Document section ::
# # # #

[ClusterLabs] Antw: [EXT] Re: Bug pacemaker with multiple IP

Ulrich Windl Ulrich.Windl at rz.uni-regensburg.de
Thu Dec 22 02:37:41 EST 2022


You could also try something like "watch fuser $(which ip)" or (if you can)
write a program using inotify and IN_OPEN to see which procrees are opening the
binary.

>>> Thomas CAS <tcas at ikoula.com> schrieb am 21.12.2022 um 09:24 in Nachricht
<PR3P193MB08297BA8173A31E40E59F3A4A5EB9 at PR3P193MB0829.EURP193.PROD.OUTLOOK.COM>:

> Ken,
> 
> Antivirus (sophos‑av) is running but not in "real time access scanning", the

> scheduled scan is however at 9pm every day.
> 7 minutes later, we got these alerts. 
> The anti virus may indeed be the cause.
> 
> I had the case on December 13 (with systemctl here):
> 
> pacemaker.log‑20221217.gz:Dec 13 21:07:53 wd‑websqlng01 pacemaker‑controld 

> [5082] (process_lrm_event)  notice: wd‑websqlng01‑NGINX_monitor_15000:454 [

> /etc/init.d/nginx: 33: /lib/lsb/init‑functions.d/40‑systemd: systemctl: Text

> file busy\n/etc/init.d/nginx: 82: /lib/lsb/init‑functions.d/40‑systemd: 
> /bin/systemctl: Text file busy\n ]
> pacemaker.log‑20221217.gz:Dec 13 21:07:53 wd‑websqlng01 pacemaker‑controld 

> [5082] (process_lrm_event)  notice: wd‑websqlng01‑NGINX_monitor_15000:454 [

> /etc/init.d/nginx: 33: /lib/lsb/init‑functions.d/40‑systemd: systemctl: Text

> file busy\n/etc/init.d/nginx: 82: /lib/lsb/init‑functions.d/40‑systemd: 
> /bin/systemctl: Text file busy\n ]
> 
> After, this happens rarely, we had the case in August:
> 
> pacemaker.log‑20220826.gz:Aug 25 21:06:31 wd‑websqlng01 pacemaker‑controld 

> [3718] (process_lrm_event)  notice: 
> wd‑websqlng01‑NGINX‑VIP‑232_monitor_10000:2877 [ 
> /usr/lib/ocf/resource.d/heartbeat/IPaddr2: 1: 
> /usr/lib/ocf/resource.d/heartbeat/IPaddr2: uname: Text file 
> busy\nocf‑exit‑reason:IPaddr2 only supported Linux.\n ]
> pacemaker.log‑20220826.gz:Aug 25 21:06:31 wd‑websqlng01 pacemaker‑controld 

> [3718] (process_lrm_event)  notice: 
> wd‑websqlng01‑NGINX‑VIP‑231_monitor_10000:2880 [ 
> /usr/lib/ocf/resource.d/heartbeat/IPaddr2: 1: 
> /usr/lib/ocf/resource.d/heartbeat/IPaddr2: uname: Text file 
> busy\nocf‑exit‑reason:IPaddr2 only supported Linux.\n ]
> 
> It's always around 9:00‑9:07 pm, 
> I'll move the virus scan to 10pm and see.

# # # #

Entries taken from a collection

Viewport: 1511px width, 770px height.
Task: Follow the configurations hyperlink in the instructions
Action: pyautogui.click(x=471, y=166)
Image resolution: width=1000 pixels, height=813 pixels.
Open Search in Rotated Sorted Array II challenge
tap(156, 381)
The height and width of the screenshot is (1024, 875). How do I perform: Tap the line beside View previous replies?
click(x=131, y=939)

# # # #

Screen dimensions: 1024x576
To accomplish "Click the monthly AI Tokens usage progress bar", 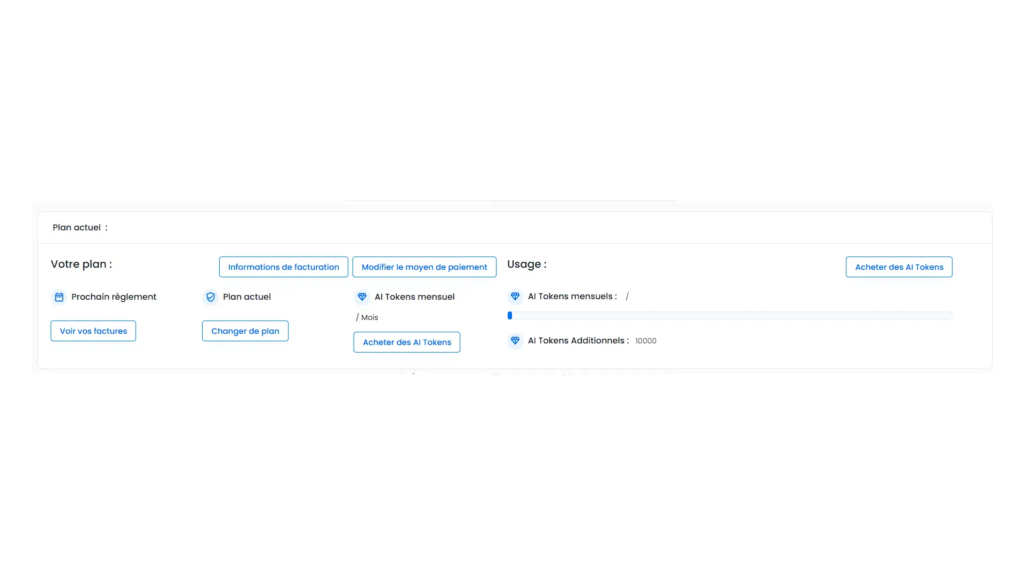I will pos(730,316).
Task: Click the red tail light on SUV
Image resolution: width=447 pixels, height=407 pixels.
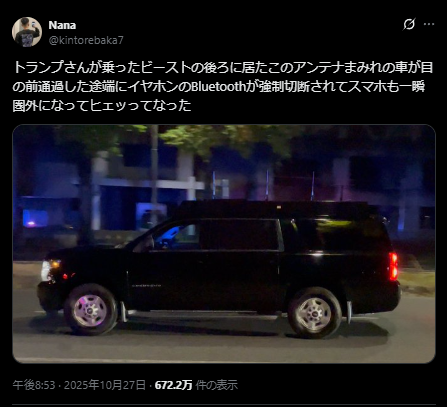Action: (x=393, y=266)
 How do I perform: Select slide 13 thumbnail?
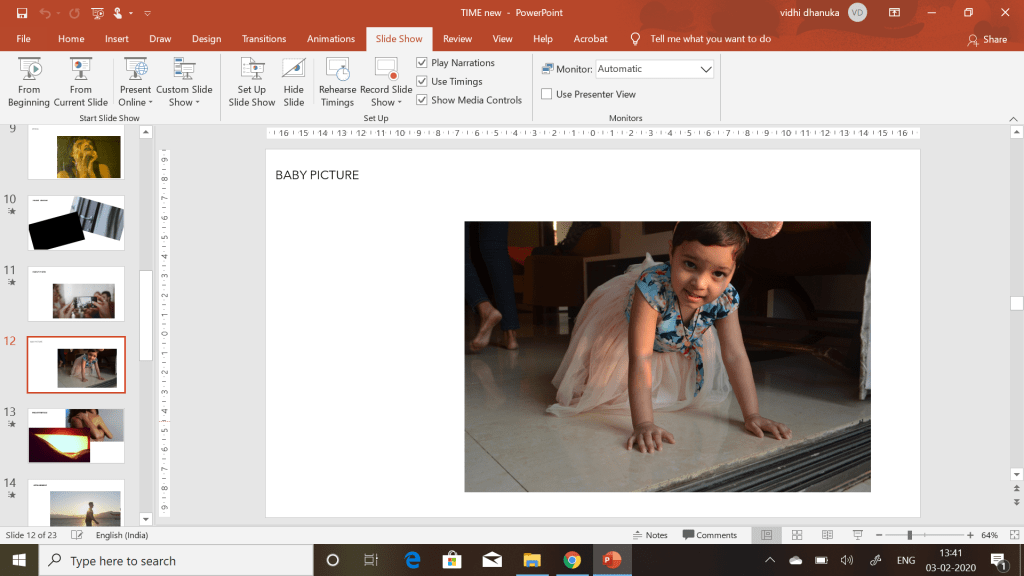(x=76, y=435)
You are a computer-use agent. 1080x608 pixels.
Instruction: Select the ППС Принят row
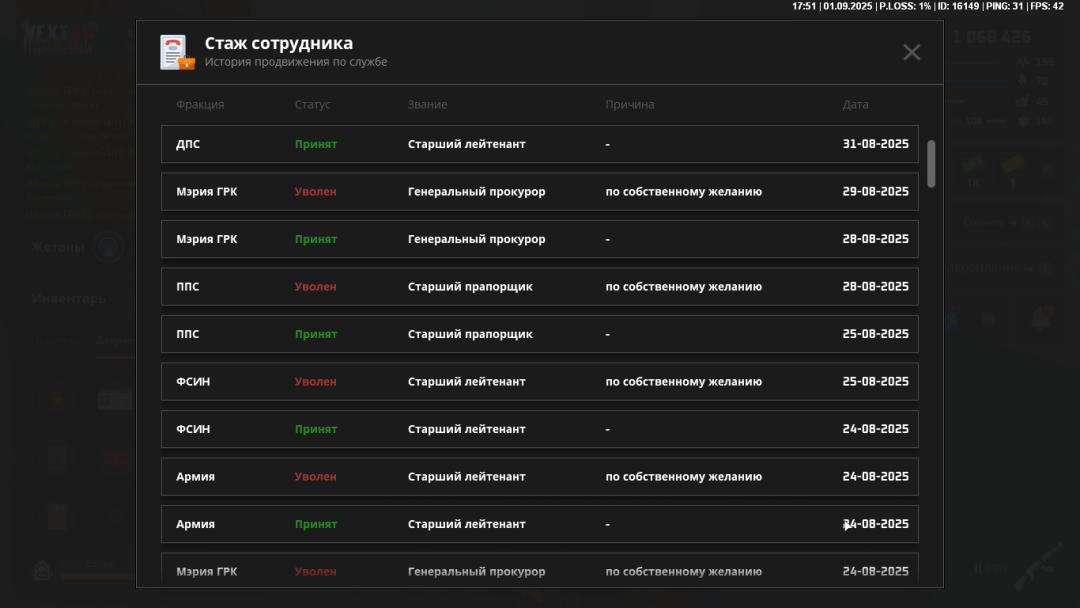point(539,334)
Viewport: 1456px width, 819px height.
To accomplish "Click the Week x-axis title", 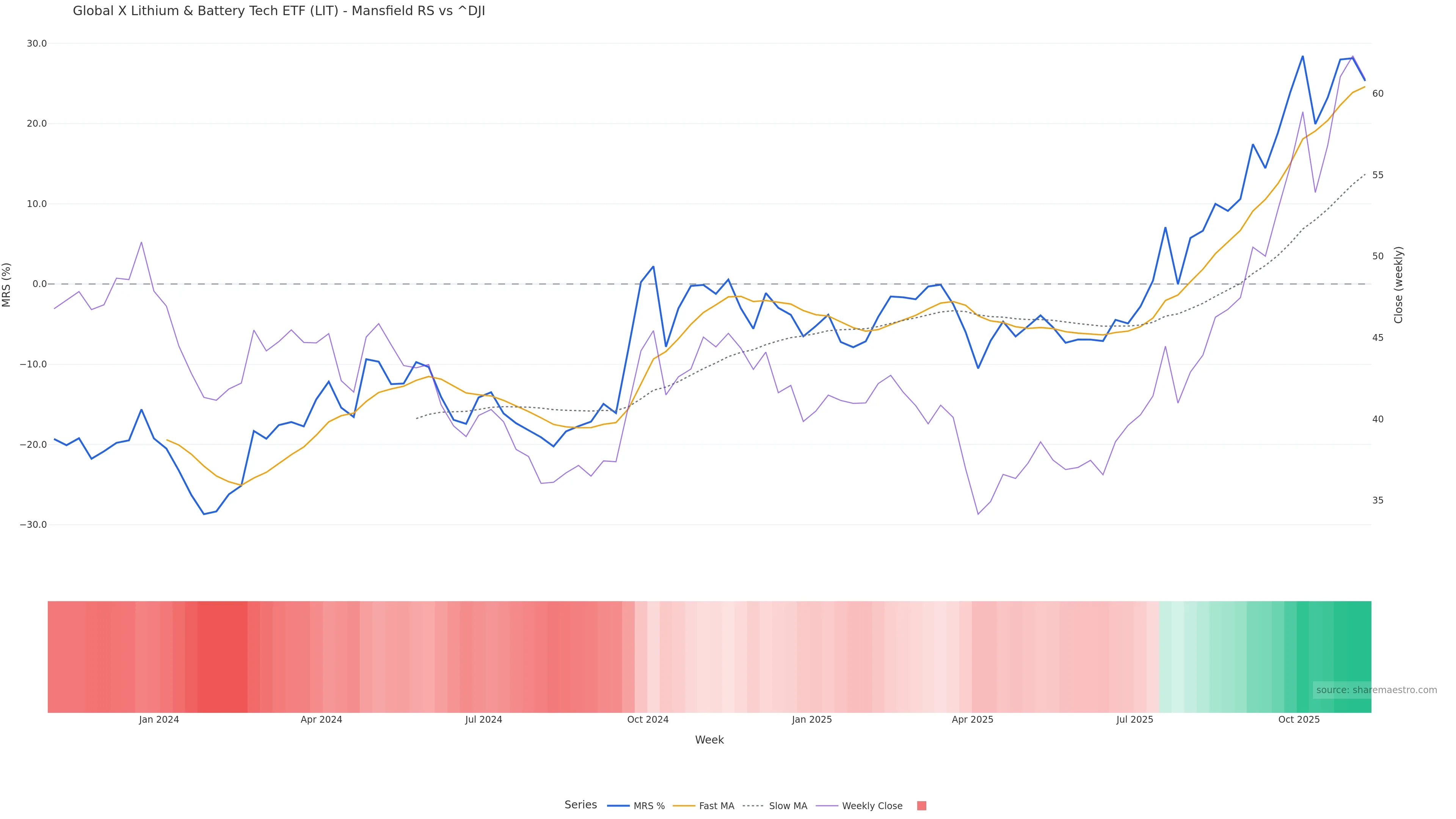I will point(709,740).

# # # #

Brief :: Can you output everything in the mailing list post from "You could also" down to "be the cause.", word for word?

Finished task ::
You could also try something like "watch fuser $(which ip)" or (if you can)
write a program using inotify and IN_OPEN to see which procrees are opening the
binary.

>>> Thomas CAS <tcas at ikoula.com> schrieb am 21.12.2022 um 09:24 in Nachricht
<PR3P193MB08297BA8173A31E40E59F3A4A5EB9 at PR3P193MB0829.EURP193.PROD.OUTLOOK.COM>:

> Ken,
> 
> Antivirus (sophos‑av) is running but not in "real time access scanning", the

> scheduled scan is however at 9pm every day.
> 7 minutes later, we got these alerts. 
> The anti virus may indeed be the cause.